Pierre H. Dubois
Over de uitgave van de verzamelde werken
Op verzoek van de organisatoren van deze bijeenkomst, wil ik graag aan het beeld van Belle van Zuylen/Madame de Charrière, dat zojuist is geschetst, nog iets toevoegen over de geschiedenis van haar werk en het ontstaan van de uitgave der Verzamelde Werken.

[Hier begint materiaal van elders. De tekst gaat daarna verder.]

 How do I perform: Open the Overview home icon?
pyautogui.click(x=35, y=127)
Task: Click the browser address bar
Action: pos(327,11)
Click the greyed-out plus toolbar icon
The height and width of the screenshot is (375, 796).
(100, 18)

In een brief uit begin 1800 aan Gerard Godaert Taets van Amerongen zegt Belle: ‘Het is een wonderlijk ding, een boek. Het ontstaan en de uitgave ervan, de handel die ermee wordt bedreven, de lof of blaam die het ten deel valt, wat de schrijver erdoor verwerft aan waardering of laster, – het zijn allemaal zaken die met elkaar niets te maken hebben. Van alle beroemde auteurs is Voltaire, geloof ik, de handigste verkoper geweest en de enige die er behoorlijk rijker van is geworden. Maar ik heb er geen idee van waarom de uitgevers die hun auteurs bestelen zélf zo zelden rijk worden. Ze ruïneren zich zelfs vaak ondanks dat.’ Het zijn uitspraken die in de Boekenweek misschien gememoreerd mogen worden. Alleen wat dat bestelen van de auteurs betreft, wil ik voor de goede orde, en om geen bona fide uitgevers in diskrediet te brengen, opmerken dat Belle dit schreef in een tijd waarin de auteursrechten nog niet werden beschermd en het werk dus vogelvrij was. Voor de rest kunnen we ook vandaag nog haar verwondering delen: het lot van een boek en een schrijver is een vreemde en onvoorspelbare zaak. Daarvan is dat van haar eigen oeuvre een voorbeeld.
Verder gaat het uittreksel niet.